The Future of the Blog

The holidays have come and gone, and I’m back at work once again. Back on the blog too, if you hadn’t noticed. (Which I assume you already have, seeing as how you’re here. Reading this. Right now.)

I look forward to the last week or two of December the whole year. I take time off work and stay home. Visit with friends and family. Eat treats. Open presents. It’s a real vacation in the best sense of the word.

It’s hard to come back to “real life” in some ways. Easy in others. On the one hand, it’s fun to laze about and not worry about work and reality. On the other, it can get old doing nothing. At least it can for me. I start to get itchy, and there are things that need doing. At some point, I just want to get them done. Then there’s the kids, who have a great time having vacation, but they begin to get on each other’s nerves. (Especially when it’s cold out. It’s been in the negatives most of vacation.)

So I’m back now. Plenty of updates to go through over the next few days. Christmas presents. Goals for last year and this year. Family updates. That sort of thing. But I’ve been thinking over the course of the past few weeks. Looking at my life and seeing what things can be trimmed back. Where I can streamline. And while I’ve been shying away from ever looking too closely at the blog for this, this year, I decided to include it.

I blog each weekday, more or less. I’ve done it for almost a decade now. I enjoy doing it. I love getting thoughts down on virtual paper, and love reading what (most) people have to say about them. But make no mistake about it. It’s work. And it’s work that I’m not really compensated for at all, other than the warm fuzzies I get when I see many people reading a post.

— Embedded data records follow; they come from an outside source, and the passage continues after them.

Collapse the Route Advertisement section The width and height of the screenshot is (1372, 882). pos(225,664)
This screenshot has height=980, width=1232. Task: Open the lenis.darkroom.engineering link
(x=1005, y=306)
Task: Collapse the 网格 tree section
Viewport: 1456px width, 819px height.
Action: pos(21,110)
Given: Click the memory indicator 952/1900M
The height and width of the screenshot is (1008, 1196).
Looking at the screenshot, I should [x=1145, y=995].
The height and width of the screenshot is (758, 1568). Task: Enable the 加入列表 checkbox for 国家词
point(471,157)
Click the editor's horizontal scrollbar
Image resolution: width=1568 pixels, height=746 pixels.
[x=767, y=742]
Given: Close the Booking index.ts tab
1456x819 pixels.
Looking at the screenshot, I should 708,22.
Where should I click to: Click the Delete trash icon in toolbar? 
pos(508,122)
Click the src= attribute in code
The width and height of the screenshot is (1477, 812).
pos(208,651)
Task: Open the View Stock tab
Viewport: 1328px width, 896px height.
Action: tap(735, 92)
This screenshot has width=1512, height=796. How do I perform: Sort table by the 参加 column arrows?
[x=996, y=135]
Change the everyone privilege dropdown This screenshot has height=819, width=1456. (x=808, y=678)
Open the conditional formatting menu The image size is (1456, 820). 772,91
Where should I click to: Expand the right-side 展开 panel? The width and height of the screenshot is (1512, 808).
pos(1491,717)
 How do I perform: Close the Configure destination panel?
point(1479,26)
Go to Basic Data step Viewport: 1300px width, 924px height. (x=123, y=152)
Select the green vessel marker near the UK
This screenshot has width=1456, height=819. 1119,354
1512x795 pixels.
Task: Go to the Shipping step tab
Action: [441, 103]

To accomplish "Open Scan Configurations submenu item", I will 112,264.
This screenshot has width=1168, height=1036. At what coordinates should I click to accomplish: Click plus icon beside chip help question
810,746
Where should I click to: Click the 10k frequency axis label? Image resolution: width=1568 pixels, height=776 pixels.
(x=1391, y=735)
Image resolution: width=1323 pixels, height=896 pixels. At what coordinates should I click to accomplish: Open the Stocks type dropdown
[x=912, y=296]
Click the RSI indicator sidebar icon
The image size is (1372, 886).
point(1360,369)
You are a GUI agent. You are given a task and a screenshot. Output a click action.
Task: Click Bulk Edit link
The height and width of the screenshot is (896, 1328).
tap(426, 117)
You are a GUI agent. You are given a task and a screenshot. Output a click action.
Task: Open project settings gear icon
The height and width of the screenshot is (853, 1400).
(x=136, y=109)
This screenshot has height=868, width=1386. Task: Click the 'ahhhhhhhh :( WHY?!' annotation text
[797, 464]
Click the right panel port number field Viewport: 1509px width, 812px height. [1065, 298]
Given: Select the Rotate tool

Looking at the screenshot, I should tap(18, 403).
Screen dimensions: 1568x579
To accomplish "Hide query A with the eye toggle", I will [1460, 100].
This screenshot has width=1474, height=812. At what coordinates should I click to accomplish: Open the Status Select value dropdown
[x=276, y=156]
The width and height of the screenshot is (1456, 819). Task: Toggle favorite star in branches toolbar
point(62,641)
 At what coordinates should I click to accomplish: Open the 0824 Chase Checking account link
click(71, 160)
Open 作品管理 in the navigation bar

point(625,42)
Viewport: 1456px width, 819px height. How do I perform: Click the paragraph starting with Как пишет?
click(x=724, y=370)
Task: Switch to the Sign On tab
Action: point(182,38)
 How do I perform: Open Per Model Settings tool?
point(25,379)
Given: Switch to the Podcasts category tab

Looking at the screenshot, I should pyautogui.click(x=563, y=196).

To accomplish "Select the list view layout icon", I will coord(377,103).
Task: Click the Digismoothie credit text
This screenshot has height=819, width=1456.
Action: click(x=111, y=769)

When I started the blog, it was with the thought that it would get my name out there so that when I was a published author, I’d have a platform. And I do have that, but the internet has changed in the meantime. Authors can have platforms that are as simple as Facebook or Twitter. No need to churn out hundreds of words of blog posts each day for that. And so I have to acknowledge that the blog isn’t exactly a necessity for my authorial career either.

So what to do?

After much deliberation, I decided to basically put it out to my readers. I would love to continue to blog daily, but I need to have a reason for it. Some sort of a justification. And I put that “reason” at a pretty low level. $10/month. If there were enough of my readers willing to get together to pay at least $10/month (combined), then I’d take that as a sign there was interest enough to continue blogging daily. But if I couldn’t get that amount of interest, it would be a sign that I can cut back to just blogging when I feel like it. (I have no idea how often that will be. Judging from the past few weeks . . . not very often.)

How do I feel about asking for money for my blog? Well, seeing as how each post is around 750 words on average, and I write about 250 posts a year . . . that’s over 185,000 words, which is the equivalent of two novels. So I don’t think people are getting ripped off by their payment. And since I’m basically just seeing if 10 of you people will pay $1/month, that seems to be a fair price.

The great thing about this is that if I’m valuing my blog too highly, then I’ll find out, and I can stop putting as much effort into the blog. If people actually do value reading it, then I have the kick in the pants and justification I need to keep going.

Anyway. That’s where I am at the moment. For now, I will keep going with daily blog posts. But I’ll be reminding folks at the end of posts about the need to chip in money to keep the blog alive. If I can get to the $10 mark in a few months, then crisis averted. (If I get higher than $10/month, then I might be motivated to do more things, not just tread water.

Oh–and to contribute money to the blog’s survival, go to my Patreon page. You can sign up to give $1 or more per month. So I’m looking for 10 people to do $1/month, or one person to do $10/month, or . . . you get the picture.

Consider it an experiment. We’ll see how it goes. For now, thanks for reading, and have a happy new year!